【ショパール】ショイフレ親子が語る情熱と成功、そして次の一手
「アルパイン イーグル」誕生の裏には、ショイフレ家3代の物語があった。うちふたりの主人公が語る、コレクション誕生から未来へのストーリー。
textnorio takagi
photographytatsuya ozawa
「アルパイン イーグル」は、現共同社長であるカール-フリードリッヒ・ショイフレ氏が生み出したアイコン「サンモリッツ」のリデザインである。進言したのは、カール-フリードリッヒ氏の息子カール-フリッツ・ショイフレ氏であった。しかし「アイコンは、壊してはならぬ」と拒否されたカール-フリッツ氏は、祖父カール・ショイフレ会長の助けを借り、秘かにプロトタイプを開発した。

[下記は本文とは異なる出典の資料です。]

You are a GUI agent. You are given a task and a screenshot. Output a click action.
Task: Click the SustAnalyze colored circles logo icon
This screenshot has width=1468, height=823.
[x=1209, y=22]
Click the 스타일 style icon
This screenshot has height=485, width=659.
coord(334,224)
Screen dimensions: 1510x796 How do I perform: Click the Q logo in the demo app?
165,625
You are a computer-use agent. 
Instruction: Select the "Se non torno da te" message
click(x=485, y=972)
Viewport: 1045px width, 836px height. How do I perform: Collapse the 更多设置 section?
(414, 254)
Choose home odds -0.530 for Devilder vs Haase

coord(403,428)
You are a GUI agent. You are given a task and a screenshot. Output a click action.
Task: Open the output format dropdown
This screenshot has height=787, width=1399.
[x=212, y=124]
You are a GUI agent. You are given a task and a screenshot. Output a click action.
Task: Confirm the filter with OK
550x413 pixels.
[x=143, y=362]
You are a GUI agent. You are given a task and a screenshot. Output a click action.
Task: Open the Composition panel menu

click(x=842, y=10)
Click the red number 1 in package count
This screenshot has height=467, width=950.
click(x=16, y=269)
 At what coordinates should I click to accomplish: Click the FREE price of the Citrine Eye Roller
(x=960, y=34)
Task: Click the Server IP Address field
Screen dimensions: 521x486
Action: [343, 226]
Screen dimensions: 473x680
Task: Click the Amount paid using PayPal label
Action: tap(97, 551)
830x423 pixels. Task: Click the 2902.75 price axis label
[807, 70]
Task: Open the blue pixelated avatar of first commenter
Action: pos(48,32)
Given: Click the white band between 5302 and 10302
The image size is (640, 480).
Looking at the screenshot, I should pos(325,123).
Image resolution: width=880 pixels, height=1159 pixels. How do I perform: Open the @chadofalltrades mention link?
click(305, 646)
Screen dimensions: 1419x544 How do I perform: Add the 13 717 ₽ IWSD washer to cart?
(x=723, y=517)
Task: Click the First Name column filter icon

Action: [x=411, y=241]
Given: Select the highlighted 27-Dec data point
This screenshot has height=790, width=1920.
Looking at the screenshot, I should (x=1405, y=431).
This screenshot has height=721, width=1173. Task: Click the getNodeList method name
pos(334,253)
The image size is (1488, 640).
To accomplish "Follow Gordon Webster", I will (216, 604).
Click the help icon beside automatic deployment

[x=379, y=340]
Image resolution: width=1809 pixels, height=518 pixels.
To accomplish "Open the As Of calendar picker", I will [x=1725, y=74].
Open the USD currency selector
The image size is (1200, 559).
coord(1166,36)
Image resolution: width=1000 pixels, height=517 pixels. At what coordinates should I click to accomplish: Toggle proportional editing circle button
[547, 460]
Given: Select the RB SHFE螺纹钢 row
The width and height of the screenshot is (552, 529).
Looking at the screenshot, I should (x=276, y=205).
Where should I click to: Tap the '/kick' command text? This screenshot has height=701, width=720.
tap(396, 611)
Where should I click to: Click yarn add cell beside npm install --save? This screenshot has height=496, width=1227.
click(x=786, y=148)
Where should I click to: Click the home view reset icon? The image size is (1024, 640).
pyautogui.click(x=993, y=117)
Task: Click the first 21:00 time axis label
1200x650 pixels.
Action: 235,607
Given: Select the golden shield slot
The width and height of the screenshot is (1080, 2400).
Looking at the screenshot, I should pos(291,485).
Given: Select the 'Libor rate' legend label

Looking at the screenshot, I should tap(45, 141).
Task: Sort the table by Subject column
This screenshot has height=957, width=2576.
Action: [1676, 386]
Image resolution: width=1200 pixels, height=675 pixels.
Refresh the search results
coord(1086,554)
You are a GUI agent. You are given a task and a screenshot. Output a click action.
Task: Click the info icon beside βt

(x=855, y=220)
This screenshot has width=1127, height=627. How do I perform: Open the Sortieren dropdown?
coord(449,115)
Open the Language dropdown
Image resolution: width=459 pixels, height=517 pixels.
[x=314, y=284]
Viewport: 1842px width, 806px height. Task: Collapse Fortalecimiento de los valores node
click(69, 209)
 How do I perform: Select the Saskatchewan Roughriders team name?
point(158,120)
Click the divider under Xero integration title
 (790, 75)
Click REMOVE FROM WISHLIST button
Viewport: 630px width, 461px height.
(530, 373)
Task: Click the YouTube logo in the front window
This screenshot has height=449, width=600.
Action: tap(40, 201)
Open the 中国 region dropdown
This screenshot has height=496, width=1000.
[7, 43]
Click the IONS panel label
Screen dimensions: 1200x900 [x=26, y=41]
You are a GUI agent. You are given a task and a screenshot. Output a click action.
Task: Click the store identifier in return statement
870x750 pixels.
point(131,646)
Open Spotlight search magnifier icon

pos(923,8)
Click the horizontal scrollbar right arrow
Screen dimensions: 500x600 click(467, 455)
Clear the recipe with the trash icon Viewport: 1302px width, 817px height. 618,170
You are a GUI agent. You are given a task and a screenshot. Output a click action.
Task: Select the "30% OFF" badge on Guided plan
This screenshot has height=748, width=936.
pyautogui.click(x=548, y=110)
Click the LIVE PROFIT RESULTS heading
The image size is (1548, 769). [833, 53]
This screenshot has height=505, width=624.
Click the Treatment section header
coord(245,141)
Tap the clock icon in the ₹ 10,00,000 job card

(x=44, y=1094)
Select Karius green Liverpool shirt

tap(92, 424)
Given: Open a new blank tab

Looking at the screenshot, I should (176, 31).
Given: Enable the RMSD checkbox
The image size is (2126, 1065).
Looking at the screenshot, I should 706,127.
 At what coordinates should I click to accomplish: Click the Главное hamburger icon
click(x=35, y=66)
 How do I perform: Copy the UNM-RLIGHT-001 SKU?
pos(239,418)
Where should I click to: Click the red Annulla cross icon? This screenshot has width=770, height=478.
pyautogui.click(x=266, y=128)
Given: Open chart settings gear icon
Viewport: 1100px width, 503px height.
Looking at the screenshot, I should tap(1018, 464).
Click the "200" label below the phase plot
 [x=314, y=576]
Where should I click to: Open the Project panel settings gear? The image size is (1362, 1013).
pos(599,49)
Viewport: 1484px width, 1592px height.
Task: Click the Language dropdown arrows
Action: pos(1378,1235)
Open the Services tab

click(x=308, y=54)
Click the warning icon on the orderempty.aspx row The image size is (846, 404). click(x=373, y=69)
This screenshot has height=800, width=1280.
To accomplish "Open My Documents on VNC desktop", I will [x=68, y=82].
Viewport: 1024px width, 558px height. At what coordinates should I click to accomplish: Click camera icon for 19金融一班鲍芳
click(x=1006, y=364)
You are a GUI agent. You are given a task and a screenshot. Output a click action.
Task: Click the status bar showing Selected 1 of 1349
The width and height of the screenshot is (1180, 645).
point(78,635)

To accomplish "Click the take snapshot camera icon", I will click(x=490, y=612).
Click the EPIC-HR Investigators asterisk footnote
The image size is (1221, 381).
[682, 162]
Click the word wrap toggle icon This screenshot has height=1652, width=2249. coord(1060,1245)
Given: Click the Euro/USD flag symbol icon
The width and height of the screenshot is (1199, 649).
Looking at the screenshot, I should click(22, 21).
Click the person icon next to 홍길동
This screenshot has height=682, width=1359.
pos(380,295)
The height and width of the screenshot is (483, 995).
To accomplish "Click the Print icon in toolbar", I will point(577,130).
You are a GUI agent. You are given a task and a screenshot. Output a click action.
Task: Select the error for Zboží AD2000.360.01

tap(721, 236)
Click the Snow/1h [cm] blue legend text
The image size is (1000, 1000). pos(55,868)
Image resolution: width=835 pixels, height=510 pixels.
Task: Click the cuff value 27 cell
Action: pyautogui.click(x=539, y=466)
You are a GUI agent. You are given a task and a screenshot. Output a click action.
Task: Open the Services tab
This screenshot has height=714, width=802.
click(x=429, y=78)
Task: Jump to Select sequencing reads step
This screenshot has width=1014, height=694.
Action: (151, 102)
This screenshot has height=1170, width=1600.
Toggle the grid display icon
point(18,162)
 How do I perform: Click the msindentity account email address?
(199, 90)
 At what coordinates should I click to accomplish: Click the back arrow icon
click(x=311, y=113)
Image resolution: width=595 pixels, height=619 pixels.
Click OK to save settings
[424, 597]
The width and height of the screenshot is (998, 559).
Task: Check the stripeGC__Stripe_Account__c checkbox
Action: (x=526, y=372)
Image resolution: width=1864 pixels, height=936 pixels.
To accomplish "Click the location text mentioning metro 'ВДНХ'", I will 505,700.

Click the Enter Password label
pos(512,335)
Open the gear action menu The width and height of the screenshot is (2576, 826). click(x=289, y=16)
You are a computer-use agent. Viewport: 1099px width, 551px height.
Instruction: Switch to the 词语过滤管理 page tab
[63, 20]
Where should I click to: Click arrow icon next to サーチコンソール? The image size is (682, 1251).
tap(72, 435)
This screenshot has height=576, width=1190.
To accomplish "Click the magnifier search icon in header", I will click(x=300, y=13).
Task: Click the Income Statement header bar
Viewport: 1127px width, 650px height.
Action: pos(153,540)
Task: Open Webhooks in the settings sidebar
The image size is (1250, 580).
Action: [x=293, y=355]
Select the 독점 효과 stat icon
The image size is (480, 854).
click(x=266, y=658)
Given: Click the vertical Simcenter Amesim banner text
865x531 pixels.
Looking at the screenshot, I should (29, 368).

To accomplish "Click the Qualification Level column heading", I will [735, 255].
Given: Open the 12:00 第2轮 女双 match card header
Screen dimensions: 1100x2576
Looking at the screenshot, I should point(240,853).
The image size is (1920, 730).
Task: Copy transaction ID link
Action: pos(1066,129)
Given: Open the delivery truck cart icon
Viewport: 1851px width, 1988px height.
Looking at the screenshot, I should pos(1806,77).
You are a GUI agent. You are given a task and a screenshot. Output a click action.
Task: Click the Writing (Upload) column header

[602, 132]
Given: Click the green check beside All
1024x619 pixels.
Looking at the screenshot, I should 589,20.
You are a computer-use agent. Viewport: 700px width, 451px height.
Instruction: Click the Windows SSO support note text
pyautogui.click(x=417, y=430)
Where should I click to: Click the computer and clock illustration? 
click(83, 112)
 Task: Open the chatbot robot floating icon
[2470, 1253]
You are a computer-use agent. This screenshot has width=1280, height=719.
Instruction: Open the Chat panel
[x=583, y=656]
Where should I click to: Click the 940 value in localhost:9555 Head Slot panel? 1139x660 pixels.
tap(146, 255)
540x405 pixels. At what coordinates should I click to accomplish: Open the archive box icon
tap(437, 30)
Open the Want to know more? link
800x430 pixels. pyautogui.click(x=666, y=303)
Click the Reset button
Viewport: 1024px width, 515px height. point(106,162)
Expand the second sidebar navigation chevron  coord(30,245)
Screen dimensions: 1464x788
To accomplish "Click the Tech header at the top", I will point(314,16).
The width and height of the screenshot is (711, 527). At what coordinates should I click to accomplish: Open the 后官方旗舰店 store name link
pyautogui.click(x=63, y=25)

「祖父に相談したとき、喜んでくれました。私が時計を話題にしたのが、初めてだったからです。祖父は、私が時計に興味がないんじゃないかと心配していたそうです」
カール-フリッツ氏は当時を振り返る。それを受け、カール-フリードリッヒ氏は語る。
「おそらく父(カール氏)は、サンモリッツのリローンチを望んでいたのだと思います。ユーザーからの要望も届いていましたしね。そして息子が本気でサンモリッツのリデザインに取り組んでいることがわかり、ゴーサインを出したのです」
開発は、ショイフレ家3代による合議制で進められたという。カール-フリッツ氏曰く「家族なので、半ば言い合いになったことも度々ありました(笑)」。ラグジュアリーウォッチ市場には、数多くのライバルがいる。
「だからジュエラーでもある強みを生かし、ブレスレットを自社製にしたのです。美しい外装と自社製ムーブメント、さらにリサイクル由来のルーセントスティール™などショパールならではコンビネーションで、差別化を図りました」(カール-フリッツ氏)
カール-フリードリッヒ氏はさらに言葉をつなぐ。
「サンモリッツという前身を持つアルパイン イーグルは、トレンドを追って生まれたのではなく、歴史の継承から誕生しました。特にブレスレットは、サンモリッツのデザインを強く受け継いでいます。そうした継続性が市場に評価されたのです」
量産型の自社製自動巻きを主力としたのは、「より多くのユーザーに、アルパインイーグルを届けるため」(カール-フリッツ氏)。そしてより上質を求めるファンに向け、手仕上げが行き渡るL.U.Cムーブメントを搭載したモデルも、2022年からラインナップに加わった。
「このコレクションは、汎用性が高い」というカール-フリードリッヒ氏に、「新たな複雑機構搭載の可能性は?」と尋ねた。
「パーペチュアルカレンダーを準備中です。それもアルパイン イーグルのケースに合わせられる、今までにない、少し変わった構造の設計になる予定です」
早ければ、2025年4月のウォッチズ&ワンダーズで発表予定。これは、楽しみである。
またメティエダールにも注力し、12月にニューヨークで開催されたチャリティオークション「TimeForArt 2024」のためにコレクション初のストローマルケトリダイヤルを備えたユニークピースが製作された。
ほかにも前出のジェムセットモデル「サミット」やチタンモデル、ハイビートモデルなど、「アルパイン イーグル」は、さまざまな可能性を模索している最中だ。
「会長には少し開発を抑えろと釘を刺されています(笑)」(カール-フリードリッヒ氏)
創造力を刺激する「アルパイン イーグル」の誕生のきっかけを生んだカール-フリッツ氏はこう語る。
「祖父母や両親は心配していましたが、私も時計にがぜん興味が湧いてきました。もともと一度好きになると、どんどんのめり込んでしまうタイプ。時計は学ぶべきことが非常に多くあり、興味は尽きません」
ショパールの未来を担う若き才能が、今まさに開花の時を迎えようとしている。
TimeForArt 2024
ストローマルケトリ細工をあしらったユニークピース
現代アートとアーティストを支援するチャリティー ウォッチ オークション「TimeForArt 2024」のために製作されたユニークピースは、ダイヤルをストローマルケトリ装飾で造作。その図柄は、オークションが開催されるニューヨークの摩天楼を飛翔するイーグルの視線を想起させる。マイクロローター式の自社製自動巻きCal.L.U.C 96.17-Lを搭載し、ケースとブレスレットには原料の80%以上をリサイクル由来とする独自のルーセントスティール™を用いた。美しいメティエダールダイヤルは自社製。着色した麦わらを図柄に合わせてひとつずつ手で切り出して寄せることで、唯一無二のダイヤルが生み出される。